■ **EXCERPT TO READ**
-------------------------
How I split the work for AI agents depends on how well I understand what I’m building. Before any agent writes code, the work has been broken down into phases — bounded steps with defined inputs and a reviewable result.
The agent and I do this planning together. We start by discussing the problem and writing an issue description. That description becomes the seed for the agent’s first draft — an analysis, a proposed breakdown, a set of phases.
The results vary. Sometimes I have strong opinions about the approach and steer accordingly. Sometimes the defaults are sensible and I let them stand. Sometimes the agent’s understanding of the issue is so different from mine that the analysis is completely off and I need to explain more, rewrite the issue description, and start over.
What matters is that we discuss the decisions and write them down, so the reasoning is in the artifacts when I return to a feature weeks later.
When the architecture is clear
Some work is structurally predictable. The domain is understood, the patterns are established, the layers are defined. A new feature needs a domain model, a repository, a service, an API endpoint, a UI component. We’ve built this shape before. The decisions are mostly made.
In these cases, I split by horizontal layer. Domain first — the types, the rules, the pure logic that doesn’t touch any external system. Then infrastructure — repositories, API clients, database access. Then presentation — the endpoints, the UI. Each layer builds on the one below it.
This works because the structure is settled. The agent stays within one architectural concern at a time, which means it uses existing patterns and conventions consistently instead of making its own choices. For example, the first two phases of a feature might be pure domain types and parsing functions — no I/O, fully testable in isolation — with external system integration coming only in phase three.
Each phase is independently reviewable, independently mergeable. At the end of each phase, separate reviewer agents check the output for architecture, style, and correctness before I look at it.
This assumes I know the right structure upfront, which is only true for problems I’ve seen before.
When the domain is unclear
This has gone wrong for me more times than I’d like to admit. I envision a domain model, work through the cases on paper, discuss it with the AI. The horizontal breakdown looks solid. Then I work through all the layers up to the UI and realize there are things the interface needs that the model doesn’t support — not in a minor way, but structurally. The domain was wrong, and I built four layers on top of it.
-------------------------
Word and element location data
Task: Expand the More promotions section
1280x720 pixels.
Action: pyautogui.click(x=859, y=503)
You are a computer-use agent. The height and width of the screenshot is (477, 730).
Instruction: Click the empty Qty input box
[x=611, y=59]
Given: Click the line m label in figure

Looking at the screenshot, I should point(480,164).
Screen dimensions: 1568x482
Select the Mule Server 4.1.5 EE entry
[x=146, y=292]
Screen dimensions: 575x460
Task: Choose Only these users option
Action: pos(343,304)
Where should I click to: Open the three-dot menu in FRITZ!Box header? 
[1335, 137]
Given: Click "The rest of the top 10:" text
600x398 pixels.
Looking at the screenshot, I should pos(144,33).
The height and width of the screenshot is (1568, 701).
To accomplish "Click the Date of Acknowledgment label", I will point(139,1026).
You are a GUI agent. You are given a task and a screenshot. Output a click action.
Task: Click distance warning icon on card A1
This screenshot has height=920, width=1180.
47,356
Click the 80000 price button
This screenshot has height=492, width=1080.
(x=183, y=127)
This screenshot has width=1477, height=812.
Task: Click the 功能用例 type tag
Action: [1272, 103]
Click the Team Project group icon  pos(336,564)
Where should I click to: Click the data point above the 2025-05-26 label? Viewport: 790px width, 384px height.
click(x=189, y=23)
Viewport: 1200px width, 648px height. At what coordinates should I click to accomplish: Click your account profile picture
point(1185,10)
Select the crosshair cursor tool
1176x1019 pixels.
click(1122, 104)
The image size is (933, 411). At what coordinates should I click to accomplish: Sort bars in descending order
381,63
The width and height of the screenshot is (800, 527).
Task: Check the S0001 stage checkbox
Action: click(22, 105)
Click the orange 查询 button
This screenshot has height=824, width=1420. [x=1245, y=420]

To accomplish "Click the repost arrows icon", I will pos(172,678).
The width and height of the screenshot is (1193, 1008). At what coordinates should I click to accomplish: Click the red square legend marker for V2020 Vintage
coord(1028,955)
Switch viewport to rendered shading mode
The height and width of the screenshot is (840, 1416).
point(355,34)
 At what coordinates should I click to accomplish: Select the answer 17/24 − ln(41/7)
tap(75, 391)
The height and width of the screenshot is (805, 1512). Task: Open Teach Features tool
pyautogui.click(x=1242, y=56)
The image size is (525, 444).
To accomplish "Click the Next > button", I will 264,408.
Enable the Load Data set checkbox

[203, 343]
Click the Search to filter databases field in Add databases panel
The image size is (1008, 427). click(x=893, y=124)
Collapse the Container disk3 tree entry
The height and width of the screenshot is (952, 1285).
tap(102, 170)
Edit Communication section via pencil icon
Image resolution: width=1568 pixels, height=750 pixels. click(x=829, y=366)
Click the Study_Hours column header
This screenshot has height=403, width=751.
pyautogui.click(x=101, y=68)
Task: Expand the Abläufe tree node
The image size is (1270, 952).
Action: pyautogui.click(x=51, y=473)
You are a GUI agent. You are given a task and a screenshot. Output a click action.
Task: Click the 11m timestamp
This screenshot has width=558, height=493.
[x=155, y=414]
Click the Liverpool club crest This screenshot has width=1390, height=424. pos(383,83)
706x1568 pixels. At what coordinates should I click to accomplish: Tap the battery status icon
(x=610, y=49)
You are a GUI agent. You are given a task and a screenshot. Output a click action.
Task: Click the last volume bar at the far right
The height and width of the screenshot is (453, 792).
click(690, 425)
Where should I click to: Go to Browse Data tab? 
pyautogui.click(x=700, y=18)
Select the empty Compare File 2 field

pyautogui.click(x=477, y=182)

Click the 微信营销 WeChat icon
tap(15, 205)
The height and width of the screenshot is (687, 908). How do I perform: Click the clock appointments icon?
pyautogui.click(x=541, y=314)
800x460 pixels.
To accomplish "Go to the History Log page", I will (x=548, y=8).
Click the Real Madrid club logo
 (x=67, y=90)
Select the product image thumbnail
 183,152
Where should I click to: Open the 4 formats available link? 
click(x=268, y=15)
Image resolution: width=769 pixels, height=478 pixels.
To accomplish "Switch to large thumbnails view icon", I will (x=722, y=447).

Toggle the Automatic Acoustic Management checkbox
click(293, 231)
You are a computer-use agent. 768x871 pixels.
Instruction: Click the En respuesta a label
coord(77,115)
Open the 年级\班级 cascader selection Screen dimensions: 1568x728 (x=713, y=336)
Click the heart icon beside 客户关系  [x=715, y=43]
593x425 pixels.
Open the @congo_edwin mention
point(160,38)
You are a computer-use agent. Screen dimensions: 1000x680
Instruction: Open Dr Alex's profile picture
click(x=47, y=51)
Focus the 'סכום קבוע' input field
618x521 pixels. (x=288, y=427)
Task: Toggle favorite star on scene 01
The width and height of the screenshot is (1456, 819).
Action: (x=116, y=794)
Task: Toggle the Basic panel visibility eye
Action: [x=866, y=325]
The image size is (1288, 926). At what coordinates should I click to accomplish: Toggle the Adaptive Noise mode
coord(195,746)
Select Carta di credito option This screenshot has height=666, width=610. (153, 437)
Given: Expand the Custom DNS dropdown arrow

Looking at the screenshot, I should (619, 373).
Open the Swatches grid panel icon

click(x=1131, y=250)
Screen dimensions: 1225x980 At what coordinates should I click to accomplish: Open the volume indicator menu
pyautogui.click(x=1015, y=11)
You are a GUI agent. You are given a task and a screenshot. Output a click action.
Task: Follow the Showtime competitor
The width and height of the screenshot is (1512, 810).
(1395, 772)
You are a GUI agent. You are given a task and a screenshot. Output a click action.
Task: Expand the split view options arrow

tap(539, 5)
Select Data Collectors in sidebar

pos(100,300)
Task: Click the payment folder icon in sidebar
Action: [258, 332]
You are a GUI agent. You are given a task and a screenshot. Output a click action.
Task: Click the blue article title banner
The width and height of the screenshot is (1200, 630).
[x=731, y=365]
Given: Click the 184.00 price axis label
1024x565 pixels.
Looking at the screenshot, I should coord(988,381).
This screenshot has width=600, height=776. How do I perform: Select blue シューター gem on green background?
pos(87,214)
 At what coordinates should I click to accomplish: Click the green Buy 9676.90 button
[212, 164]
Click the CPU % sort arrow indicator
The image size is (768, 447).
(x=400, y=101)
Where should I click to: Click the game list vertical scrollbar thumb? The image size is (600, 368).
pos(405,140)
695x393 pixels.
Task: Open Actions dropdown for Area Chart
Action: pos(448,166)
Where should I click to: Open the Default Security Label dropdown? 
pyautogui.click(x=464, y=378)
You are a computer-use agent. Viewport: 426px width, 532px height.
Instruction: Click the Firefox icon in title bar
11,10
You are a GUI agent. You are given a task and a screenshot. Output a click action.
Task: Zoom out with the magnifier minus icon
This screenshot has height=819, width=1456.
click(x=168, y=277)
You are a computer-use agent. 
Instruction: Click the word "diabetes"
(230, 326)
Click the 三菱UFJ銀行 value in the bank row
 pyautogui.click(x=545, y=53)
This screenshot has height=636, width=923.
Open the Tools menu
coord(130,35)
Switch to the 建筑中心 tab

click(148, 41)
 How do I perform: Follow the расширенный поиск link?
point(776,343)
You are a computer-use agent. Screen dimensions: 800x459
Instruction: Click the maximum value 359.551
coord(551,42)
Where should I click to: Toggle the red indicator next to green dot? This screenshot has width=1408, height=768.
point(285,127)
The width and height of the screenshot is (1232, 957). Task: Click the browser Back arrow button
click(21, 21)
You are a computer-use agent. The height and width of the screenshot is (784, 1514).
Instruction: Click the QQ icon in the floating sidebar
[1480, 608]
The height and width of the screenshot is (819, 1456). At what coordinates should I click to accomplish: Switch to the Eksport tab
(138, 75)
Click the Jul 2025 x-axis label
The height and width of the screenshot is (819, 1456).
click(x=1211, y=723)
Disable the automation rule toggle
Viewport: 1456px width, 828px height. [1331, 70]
-------------------------
■ **INSTRUCTIONS**
1. List every part that the passage on splitting agent work says a new feature needs when the architecture is clear.
2. For each statement, answer yes or no according to the passage on splitting agent work, and quote the words that decide it.
(a) Separate reviewer agents check each phase's output before the author looks at it.
(b) When the architecture is clear, the author splits the work into vertical slices.
(c) Agents start writing code before the work is broken into phases.
The listing has nothing to do with what is asked here.

■ **REPLIES**
1.
- a domain model
- a repository
- a service
- an API endpoint
- a UI component

2.
(a) Yes: "At the end of each phase, separate reviewer agents check the output for architecture, style, and correctness before I look at it."
(b) No: "In these cases, I split by horizontal layer."
(c) No: "Before any agent writes code, the work has been broken down into phases"